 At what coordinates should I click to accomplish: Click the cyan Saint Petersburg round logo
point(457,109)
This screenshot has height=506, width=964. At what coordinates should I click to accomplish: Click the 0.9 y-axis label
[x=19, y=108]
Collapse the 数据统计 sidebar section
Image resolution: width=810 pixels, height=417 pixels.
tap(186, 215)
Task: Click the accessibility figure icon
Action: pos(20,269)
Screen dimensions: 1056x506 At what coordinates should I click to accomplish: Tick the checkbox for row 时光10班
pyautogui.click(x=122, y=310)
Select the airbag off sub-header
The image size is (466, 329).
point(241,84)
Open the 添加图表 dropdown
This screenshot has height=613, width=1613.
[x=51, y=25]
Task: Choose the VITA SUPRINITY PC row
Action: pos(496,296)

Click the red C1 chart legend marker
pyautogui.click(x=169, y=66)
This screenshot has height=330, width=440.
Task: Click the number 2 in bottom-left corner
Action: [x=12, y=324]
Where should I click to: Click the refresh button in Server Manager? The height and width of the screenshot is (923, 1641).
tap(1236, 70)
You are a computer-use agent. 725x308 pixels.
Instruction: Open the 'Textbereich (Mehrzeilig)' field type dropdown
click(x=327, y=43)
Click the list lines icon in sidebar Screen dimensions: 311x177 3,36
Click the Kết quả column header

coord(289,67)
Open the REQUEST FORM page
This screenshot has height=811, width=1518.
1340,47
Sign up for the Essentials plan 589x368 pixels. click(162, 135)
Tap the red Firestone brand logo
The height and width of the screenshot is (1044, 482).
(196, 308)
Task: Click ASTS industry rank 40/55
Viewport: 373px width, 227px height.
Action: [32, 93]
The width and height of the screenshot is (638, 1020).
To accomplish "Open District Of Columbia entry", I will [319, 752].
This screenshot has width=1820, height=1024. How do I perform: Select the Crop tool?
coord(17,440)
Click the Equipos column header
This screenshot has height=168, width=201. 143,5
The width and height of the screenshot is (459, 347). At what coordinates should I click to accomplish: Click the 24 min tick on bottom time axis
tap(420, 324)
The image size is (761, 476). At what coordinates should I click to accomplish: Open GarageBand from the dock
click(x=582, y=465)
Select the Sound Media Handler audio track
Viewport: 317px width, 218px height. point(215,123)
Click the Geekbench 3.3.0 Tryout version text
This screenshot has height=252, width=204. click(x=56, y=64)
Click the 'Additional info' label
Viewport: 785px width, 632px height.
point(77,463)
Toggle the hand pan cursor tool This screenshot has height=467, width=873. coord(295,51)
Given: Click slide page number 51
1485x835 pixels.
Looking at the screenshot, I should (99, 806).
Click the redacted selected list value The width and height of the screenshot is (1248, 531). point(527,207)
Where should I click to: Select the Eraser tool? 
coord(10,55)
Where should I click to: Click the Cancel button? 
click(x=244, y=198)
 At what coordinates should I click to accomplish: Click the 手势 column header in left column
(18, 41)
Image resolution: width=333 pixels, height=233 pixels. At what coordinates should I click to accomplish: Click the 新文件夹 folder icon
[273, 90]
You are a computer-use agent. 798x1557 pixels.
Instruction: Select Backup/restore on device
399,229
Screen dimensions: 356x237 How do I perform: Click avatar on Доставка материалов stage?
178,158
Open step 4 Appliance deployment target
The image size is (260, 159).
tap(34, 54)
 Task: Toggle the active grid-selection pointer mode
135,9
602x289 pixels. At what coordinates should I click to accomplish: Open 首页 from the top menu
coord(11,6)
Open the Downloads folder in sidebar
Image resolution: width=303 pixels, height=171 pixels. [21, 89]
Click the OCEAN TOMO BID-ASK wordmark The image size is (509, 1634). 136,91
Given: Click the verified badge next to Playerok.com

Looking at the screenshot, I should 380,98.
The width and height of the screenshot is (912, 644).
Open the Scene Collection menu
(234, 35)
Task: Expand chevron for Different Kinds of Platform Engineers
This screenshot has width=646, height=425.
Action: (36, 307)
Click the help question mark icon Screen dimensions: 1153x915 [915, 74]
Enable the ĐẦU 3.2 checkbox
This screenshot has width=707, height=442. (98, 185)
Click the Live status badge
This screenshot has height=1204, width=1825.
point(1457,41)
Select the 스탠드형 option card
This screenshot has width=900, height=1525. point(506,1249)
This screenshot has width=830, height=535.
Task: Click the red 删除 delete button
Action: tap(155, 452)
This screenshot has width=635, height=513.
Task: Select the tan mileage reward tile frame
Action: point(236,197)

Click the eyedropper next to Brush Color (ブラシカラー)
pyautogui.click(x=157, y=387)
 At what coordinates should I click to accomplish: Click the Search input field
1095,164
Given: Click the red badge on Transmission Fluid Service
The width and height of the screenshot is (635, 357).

-*-

OBJECTIVE: Return all of the records above line for line, without changing anything.

TASK OUTPUT:
 At what coordinates should I click to accomplish: Click the cyan Saint Petersburg round logo
point(457,109)
This screenshot has height=506, width=964. At what coordinates should I click to accomplish: Click the 0.9 y-axis label
[x=19, y=108]
Collapse the 数据统计 sidebar section
Image resolution: width=810 pixels, height=417 pixels.
tap(186, 215)
Task: Click the accessibility figure icon
Action: pos(20,269)
Screen dimensions: 1056x506 At what coordinates should I click to accomplish: Tick the checkbox for row 时光10班
pyautogui.click(x=122, y=310)
Select the airbag off sub-header
The image size is (466, 329).
point(241,84)
Open the 添加图表 dropdown
This screenshot has height=613, width=1613.
[x=51, y=25]
Task: Choose the VITA SUPRINITY PC row
Action: pos(496,296)

Click the red C1 chart legend marker
pyautogui.click(x=169, y=66)
This screenshot has height=330, width=440.
Task: Click the number 2 in bottom-left corner
Action: [x=12, y=324]
Where should I click to: Click the refresh button in Server Manager? The height and width of the screenshot is (923, 1641).
tap(1236, 70)
You are a computer-use agent. 725x308 pixels.
Instruction: Open the 'Textbereich (Mehrzeilig)' field type dropdown
click(x=327, y=43)
Click the list lines icon in sidebar Screen dimensions: 311x177 3,36
Click the Kết quả column header

coord(289,67)
Open the REQUEST FORM page
This screenshot has height=811, width=1518.
1340,47
Sign up for the Essentials plan 589x368 pixels. click(162, 135)
Tap the red Firestone brand logo
The height and width of the screenshot is (1044, 482).
(196, 308)
Task: Click ASTS industry rank 40/55
Viewport: 373px width, 227px height.
Action: [32, 93]
The width and height of the screenshot is (638, 1020).
To accomplish "Open District Of Columbia entry", I will [319, 752].
This screenshot has width=1820, height=1024. How do I perform: Select the Crop tool?
coord(17,440)
Click the Equipos column header
This screenshot has height=168, width=201. 143,5
The width and height of the screenshot is (459, 347). At what coordinates should I click to accomplish: Click the 24 min tick on bottom time axis
tap(420, 324)
The image size is (761, 476). At what coordinates should I click to accomplish: Open GarageBand from the dock
click(x=582, y=465)
Select the Sound Media Handler audio track
Viewport: 317px width, 218px height. point(215,123)
Click the Geekbench 3.3.0 Tryout version text
This screenshot has height=252, width=204. click(x=56, y=64)
Click the 'Additional info' label
Viewport: 785px width, 632px height.
point(77,463)
Toggle the hand pan cursor tool This screenshot has height=467, width=873. coord(295,51)
Given: Click slide page number 51
1485x835 pixels.
Looking at the screenshot, I should (99, 806).
Click the redacted selected list value The width and height of the screenshot is (1248, 531). point(527,207)
Where should I click to: Select the Eraser tool? 
coord(10,55)
Where should I click to: Click the Cancel button? 
click(x=244, y=198)
 At what coordinates should I click to accomplish: Click the 手势 column header in left column
(18, 41)
Image resolution: width=333 pixels, height=233 pixels. At what coordinates should I click to accomplish: Click the 新文件夹 folder icon
[273, 90]
You are a computer-use agent. 798x1557 pixels.
Instruction: Select Backup/restore on device
399,229
Screen dimensions: 356x237 How do I perform: Click avatar on Доставка материалов stage?
178,158
Open step 4 Appliance deployment target
The image size is (260, 159).
tap(34, 54)
 Task: Toggle the active grid-selection pointer mode
135,9
602x289 pixels. At what coordinates should I click to accomplish: Open 首页 from the top menu
coord(11,6)
Open the Downloads folder in sidebar
Image resolution: width=303 pixels, height=171 pixels. [21, 89]
Click the OCEAN TOMO BID-ASK wordmark The image size is (509, 1634). 136,91
Given: Click the verified badge next to Playerok.com

Looking at the screenshot, I should 380,98.
The width and height of the screenshot is (912, 644).
Open the Scene Collection menu
(234, 35)
Task: Expand chevron for Different Kinds of Platform Engineers
This screenshot has width=646, height=425.
Action: (36, 307)
Click the help question mark icon Screen dimensions: 1153x915 [915, 74]
Enable the ĐẦU 3.2 checkbox
This screenshot has width=707, height=442. (98, 185)
Click the Live status badge
This screenshot has height=1204, width=1825.
point(1457,41)
Select the 스탠드형 option card
This screenshot has width=900, height=1525. point(506,1249)
This screenshot has width=830, height=535.
Task: Click the red 删除 delete button
Action: tap(155, 452)
This screenshot has width=635, height=513.
Task: Select the tan mileage reward tile frame
Action: point(236,197)

Click the eyedropper next to Brush Color (ブラシカラー)
pyautogui.click(x=157, y=387)
 At what coordinates should I click to accomplish: Click the Search input field
1095,164
Given: Click the red badge on Transmission Fluid Service
The width and height of the screenshot is (635, 357).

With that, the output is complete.